There is nothing wrong at all with playing with audiences’ expectations, for sure. It is quite the opposite if properly managed, in fact- but this feels more like a stroll down Limbo Street, one that fails to convey either suspense (if it was supposed to be a thriller), scares (a horror movie), or much in the sense of insight into the human condition (an actual drama). But- and this is the most amazing part- Ma never becomes flat-out boring, thanks in large part to Spencer’s creation, a direct descendant of Kathy Bates’ Annie Wilkes and her unique brand of instability. She leaps, unbound, from nurturing to life-threatening within the same breath, only to change gears once more and settle into momentary playfulness before becoming who knows what else. This inscrutability is the one constant permeating her performance throughout, and, it greatly enhances it. The scenes wherein she desperately strives for the juvenile acceptance she never achieved while a teen herself is equal parts magnetic and cringe-worthy. The rest of the adult cast (Luke Evans, Missi Pyle, Juliette Lewis and, inexplicably, recent Oscar winner Allison Janney in a thankless, blink-and-you-miss-it extra-like turn) provides confident support, but it is the juvenile ensemble, led by Diana Silvers (now in screens also in Booksmart), that really gives Spencer´s showcase the needed naïveté to play off of.

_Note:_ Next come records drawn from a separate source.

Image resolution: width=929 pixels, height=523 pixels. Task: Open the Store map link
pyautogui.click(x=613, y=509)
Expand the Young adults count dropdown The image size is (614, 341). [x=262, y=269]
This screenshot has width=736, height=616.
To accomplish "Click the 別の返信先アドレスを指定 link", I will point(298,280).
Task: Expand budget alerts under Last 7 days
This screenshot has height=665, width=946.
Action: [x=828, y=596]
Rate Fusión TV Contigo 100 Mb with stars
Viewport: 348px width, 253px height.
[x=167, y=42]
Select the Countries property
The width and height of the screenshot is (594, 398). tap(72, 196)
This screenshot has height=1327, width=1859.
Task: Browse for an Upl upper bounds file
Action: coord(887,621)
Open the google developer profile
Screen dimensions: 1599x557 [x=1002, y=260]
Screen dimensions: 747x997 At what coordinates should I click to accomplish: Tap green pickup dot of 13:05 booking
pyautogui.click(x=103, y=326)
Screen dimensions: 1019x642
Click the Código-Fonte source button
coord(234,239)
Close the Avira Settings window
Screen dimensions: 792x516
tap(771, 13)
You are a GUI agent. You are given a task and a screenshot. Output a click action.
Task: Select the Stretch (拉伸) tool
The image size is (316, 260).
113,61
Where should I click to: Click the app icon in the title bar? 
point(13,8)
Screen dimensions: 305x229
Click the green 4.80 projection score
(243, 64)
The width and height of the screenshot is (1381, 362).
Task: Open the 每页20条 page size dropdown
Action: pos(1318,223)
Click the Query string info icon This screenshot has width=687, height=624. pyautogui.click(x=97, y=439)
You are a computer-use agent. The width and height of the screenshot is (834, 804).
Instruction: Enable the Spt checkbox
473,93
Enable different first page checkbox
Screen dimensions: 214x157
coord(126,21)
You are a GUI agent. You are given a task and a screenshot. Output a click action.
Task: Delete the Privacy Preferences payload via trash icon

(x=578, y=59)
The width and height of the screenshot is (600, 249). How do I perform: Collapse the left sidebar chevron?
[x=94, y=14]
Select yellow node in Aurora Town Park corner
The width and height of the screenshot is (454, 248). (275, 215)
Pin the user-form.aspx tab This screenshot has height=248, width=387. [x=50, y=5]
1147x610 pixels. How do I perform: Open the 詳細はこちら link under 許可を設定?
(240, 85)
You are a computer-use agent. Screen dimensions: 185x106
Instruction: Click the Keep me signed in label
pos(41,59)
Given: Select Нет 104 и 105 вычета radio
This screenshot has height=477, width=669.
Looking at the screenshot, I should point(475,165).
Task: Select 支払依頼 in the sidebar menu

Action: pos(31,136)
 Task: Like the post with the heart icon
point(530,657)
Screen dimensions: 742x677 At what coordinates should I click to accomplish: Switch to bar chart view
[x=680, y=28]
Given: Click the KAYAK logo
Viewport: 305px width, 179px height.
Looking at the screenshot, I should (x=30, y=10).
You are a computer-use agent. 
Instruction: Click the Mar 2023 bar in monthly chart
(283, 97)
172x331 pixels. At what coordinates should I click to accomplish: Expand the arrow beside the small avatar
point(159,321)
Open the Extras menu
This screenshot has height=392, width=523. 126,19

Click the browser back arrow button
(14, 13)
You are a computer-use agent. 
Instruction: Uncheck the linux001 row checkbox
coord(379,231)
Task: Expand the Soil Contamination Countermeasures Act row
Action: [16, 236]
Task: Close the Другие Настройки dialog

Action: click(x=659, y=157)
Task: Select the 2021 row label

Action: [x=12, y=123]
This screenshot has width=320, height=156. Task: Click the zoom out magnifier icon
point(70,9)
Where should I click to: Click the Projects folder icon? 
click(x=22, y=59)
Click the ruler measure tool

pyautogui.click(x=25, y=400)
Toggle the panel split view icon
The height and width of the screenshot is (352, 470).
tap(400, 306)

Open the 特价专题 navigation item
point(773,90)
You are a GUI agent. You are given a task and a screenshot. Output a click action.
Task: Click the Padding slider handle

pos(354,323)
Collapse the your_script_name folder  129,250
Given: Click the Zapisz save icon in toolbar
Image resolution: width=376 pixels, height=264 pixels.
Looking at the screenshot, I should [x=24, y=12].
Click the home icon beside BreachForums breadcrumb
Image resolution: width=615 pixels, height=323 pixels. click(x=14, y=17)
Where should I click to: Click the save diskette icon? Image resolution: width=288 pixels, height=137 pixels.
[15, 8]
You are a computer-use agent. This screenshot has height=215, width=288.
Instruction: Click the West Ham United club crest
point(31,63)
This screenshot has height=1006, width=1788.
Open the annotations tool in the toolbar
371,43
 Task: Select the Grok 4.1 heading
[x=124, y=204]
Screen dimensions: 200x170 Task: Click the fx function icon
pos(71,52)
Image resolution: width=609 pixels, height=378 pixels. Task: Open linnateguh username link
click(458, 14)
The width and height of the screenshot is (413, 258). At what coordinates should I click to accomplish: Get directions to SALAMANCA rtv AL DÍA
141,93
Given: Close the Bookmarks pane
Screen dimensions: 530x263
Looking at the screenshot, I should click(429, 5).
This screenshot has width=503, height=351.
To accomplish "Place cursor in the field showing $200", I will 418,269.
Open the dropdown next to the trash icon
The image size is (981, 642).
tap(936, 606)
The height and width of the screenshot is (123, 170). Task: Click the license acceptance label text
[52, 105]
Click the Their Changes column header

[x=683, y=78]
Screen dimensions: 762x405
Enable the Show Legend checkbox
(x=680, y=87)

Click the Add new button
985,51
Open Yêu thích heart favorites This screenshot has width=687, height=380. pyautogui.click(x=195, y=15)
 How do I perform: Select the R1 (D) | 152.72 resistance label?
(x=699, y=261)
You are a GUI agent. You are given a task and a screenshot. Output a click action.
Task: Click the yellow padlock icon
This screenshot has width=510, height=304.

It was the film´s indecision to portray Ma under one definitive spotlight what made it almost impossible for me to, in the end, simply sit back and enjoy it; three-dimensional characterizations are sorely missing in most mainstream cinema, but I truly feel this was not the right movie to indulge in them. More than an even-handed account of actions and reactions- if that was, at all, what it was aiming for- the film came off in the end as outright bipolar thus effectively stopping me from taking a side- any- and watching from there: is she a victim? Yes, so should I side with her? Is she unhinged? Yes, so should I want her dead? Again, just in case the idea of this being a spotless textbook example of mature ambiguity is brewing. It is almost impossible to consider that in any seriousness when the filmmakers wallow in the kind of B-movie sensationalism. That bring forth scenes like Ma whispering to the one black teen in the group, “Sorry, there can only be one of us,” before covering his face with white paint or her sharing a sensual kiss with the underage son of Luke Evans’ character.
I am aware this makes it sound way more fun than I have let on so far, but it for sure is not. MA is somehow enjoyable trash but trash nonetheless.